Two Wrongs

Outlier Detection

Outlier Detection

A former colleague asked about outlier detection and deletion. This is a topic dear to my heart, and there are a lot of misconceptions floating around. Most importantly, people don’t realise how valuable a signal outliers are. They may be the most important part of your data, and meaningful analysis is often impossible until you have handled them properly – which does not mean blindly deleting them!

The best summary in this area I know of is Donald Wheeler’s two-part series in Quality Digest1 This is behind a registration wall, but registration is fairly painless.:

Some important passages follow, but if this is important to you too, read the full articles by Donald Wheeler. In fact, if this is important to you, read anything you can get your hands on by Donald Wheeler.

Throughout this article, any emphasis in the quotes is mine.

The problem in general

If the outliers are simply anomalies created by the measurement process, then they should be deleted before proceeding with the computations. But if the outliers are signals of actual changes in the underlying process represented by the data, then they […] suggest that some important variables have been overlooked. Here the deletion of the outliers will not result in insight. Instead, insight can only come from identifying why the unexpected changes happened.

The purpose of analysis is insight, but what insight can be gained if we ignore signals of a change? […] To paraphrase George Box, if you discover silver while digging for gold, stop and mine the silver.

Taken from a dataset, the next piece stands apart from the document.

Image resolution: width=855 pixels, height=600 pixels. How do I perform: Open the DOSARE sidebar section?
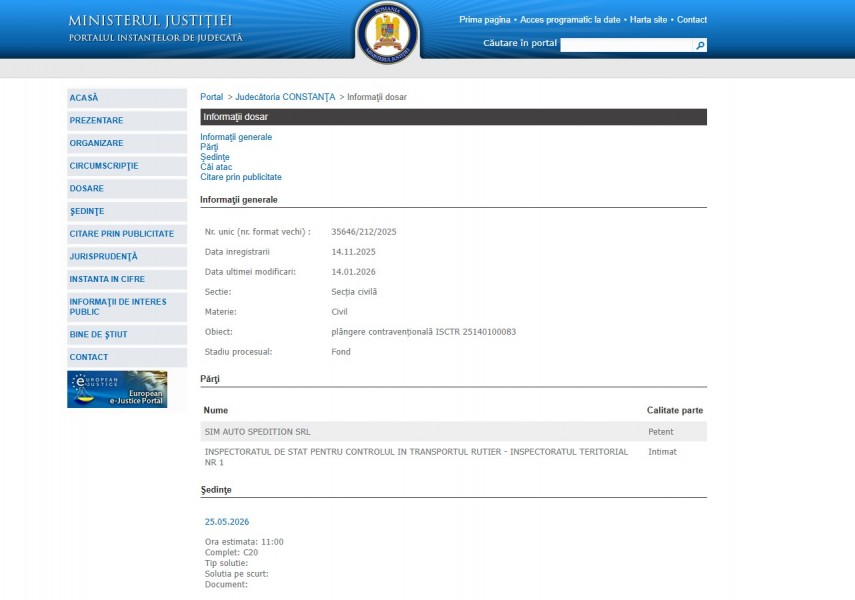(x=87, y=189)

Outliers should not be assumed to be noise. A lot of the time, they are actually the signal we should be looking for.2 At least to begin with. Once we fully understand the source of the outliers – and have made the adjustments needed to avoid it contaminating our data in the first place – search for further signals in the remaining data can proceed.

The problem with deleting the outliers to obtain a homogeneous data set is that the resulting data set will no longer belong to this world. If the analysis of a purified data set ignores the assignable causes that lurk behind most outliers the results will not apply to the underlying process that produces the data. The real question about outliers is not how to get them out of the data, but why do they exist in the first place.

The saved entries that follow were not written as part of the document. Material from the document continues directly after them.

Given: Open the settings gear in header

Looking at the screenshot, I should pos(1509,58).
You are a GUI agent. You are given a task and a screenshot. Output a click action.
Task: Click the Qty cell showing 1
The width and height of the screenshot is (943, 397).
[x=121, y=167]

In this author’s 50 years of experience in helping people analyze data, the more profound question has always been “Why are there outliers?” rather than “What do we find when we delete the outliers?”

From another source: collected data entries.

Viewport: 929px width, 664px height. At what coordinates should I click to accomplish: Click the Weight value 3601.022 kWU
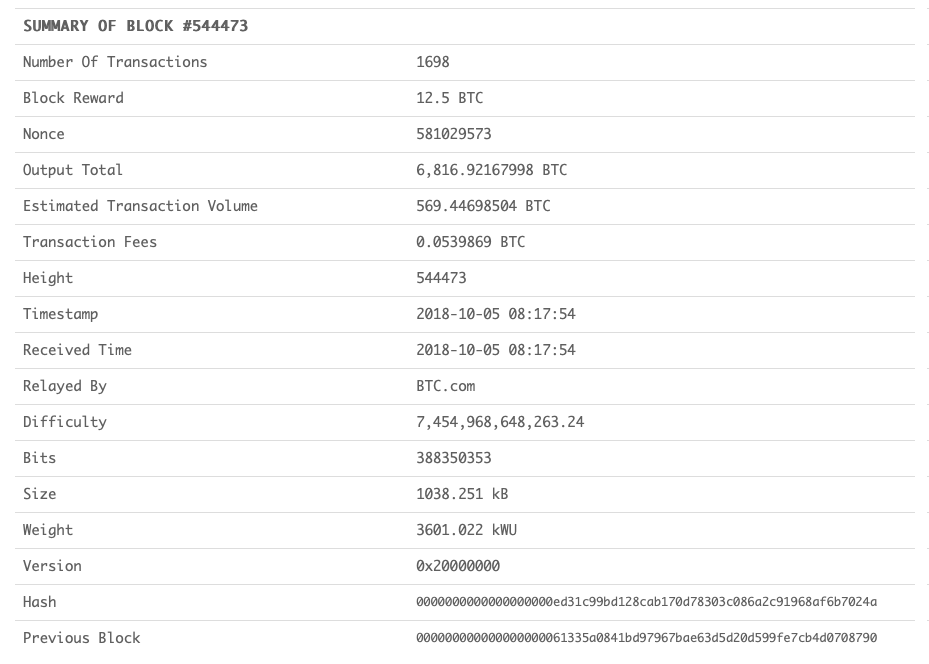pos(466,530)
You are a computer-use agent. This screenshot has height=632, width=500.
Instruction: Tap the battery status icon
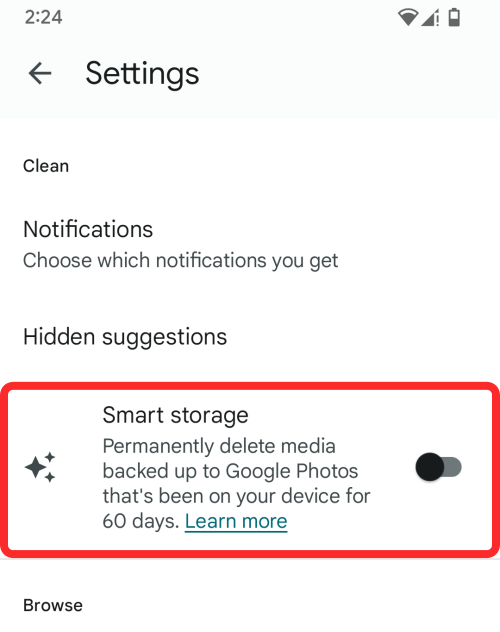pos(454,17)
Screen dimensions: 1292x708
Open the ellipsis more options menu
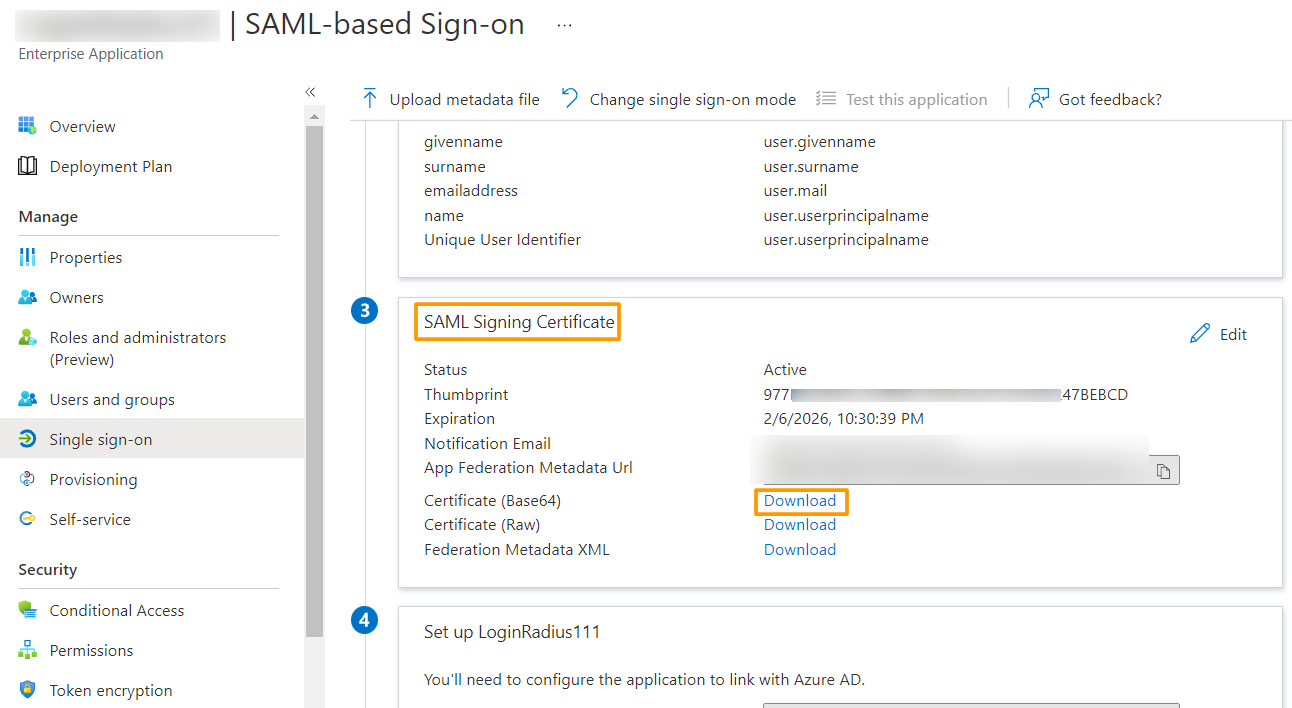coord(564,25)
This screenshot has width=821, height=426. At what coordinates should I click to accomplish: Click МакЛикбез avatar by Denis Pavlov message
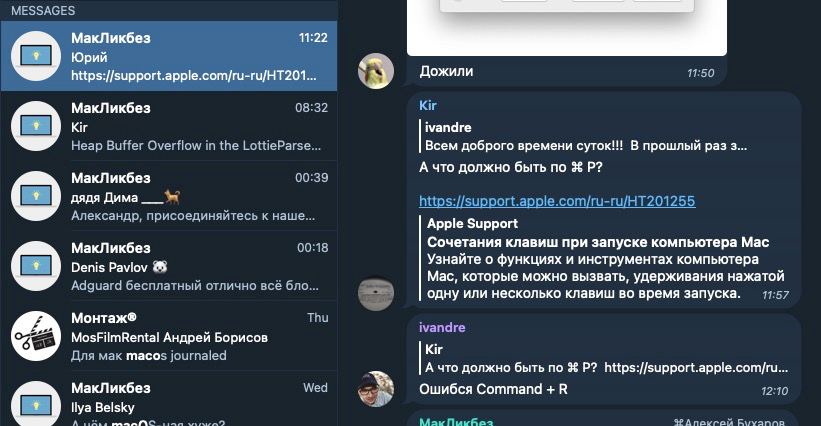pos(36,266)
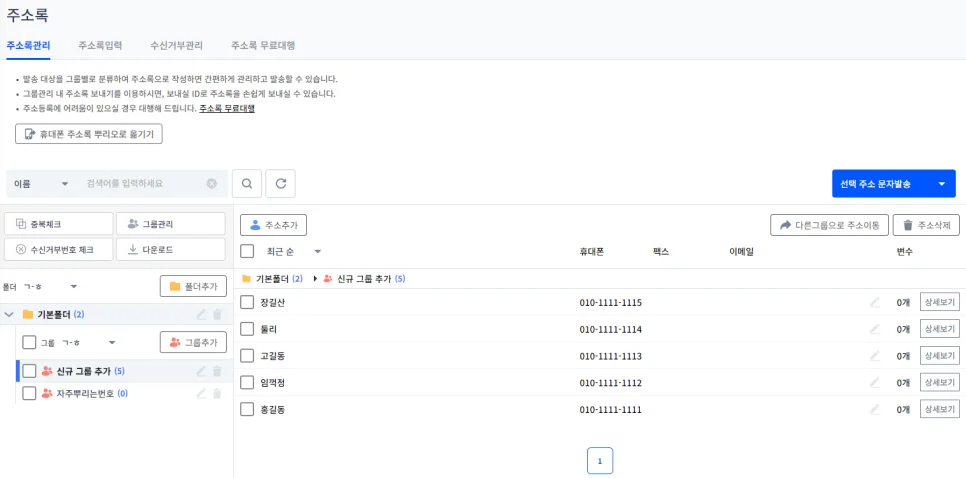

So, rather than arguing over which outlier test to use, it is better to [detect] fewer outliers and to discover what happened to create those outliers than it is to [detect] more outliers and delete them in order to analyze data that no longer describe reality.

We may only have resources to dig into the causes behind a small number of outliers, so we shouldn’t stress out if our detection method only finds a small number of them. We can learn a lot from understanding the source of just one or two outliers – more than we learn by blindly deleting them.

Summary of common tests

Procedures that try to capture all of the outliers will go overboard and include good data in the dragnet along with the outliers. […] this is what happens with Peirce’s test, Chauvenet’s test, and the IQR test.

Good engineering tip #9421: everything is a tradeoff. Especially something like this, where gunning for a low false negative rate is going to make the false positive rate shoot through the roof. This is a mathematical inevitability, and has nothing to do with what techniques we are using.

Procedures that keep the overall alpha level reasonably small will still find the major outliers without an undue increase in risk of false alarms. As shown, the XmR test, ANOX, Grubbs’ test, and the Dixon and W-ratio tests all fall into this category.

There are many more tests for outliers, some with sopisticated mathematical theory behind them. Undoubtedly more tests will be created in the future. Many of these will follow Peirce and Chauvenet down the rabbit hole of trying to find all of the outliers so as to obtain a purified data set for their analysis. However, information theory places an upper bound on how much can be extracted from a given data set, and adding more tests will not change this upper bound. ANOX, Grubbs, Dixon, and the W-ratio all approach this upper bound. Other tests can do no better.

On tests based on a control chart

So, the baseline portion of an XmR chart is not only easier to use than Peirce’s test, Chauvenet’s test, or the IQR test, but it also outperforms them. The XmR chart simply does a better job of striking a balance between the twin errors of missing a signal and getting a false alarm. The baseline portion of an XmR chart provides a test for outliers that allows you to have confidence in the results. If you want simplicity with superior performance, the XmR chart may be all you need.

The original articles in Quality Digest have a very informative picture here that I’m not sure I’m allowed to reproduce, but surely there can be no harm in linking to it while it’s still up.

If you don’t know how to construct an XmR chart – you’re in luck: I know a great guide for that.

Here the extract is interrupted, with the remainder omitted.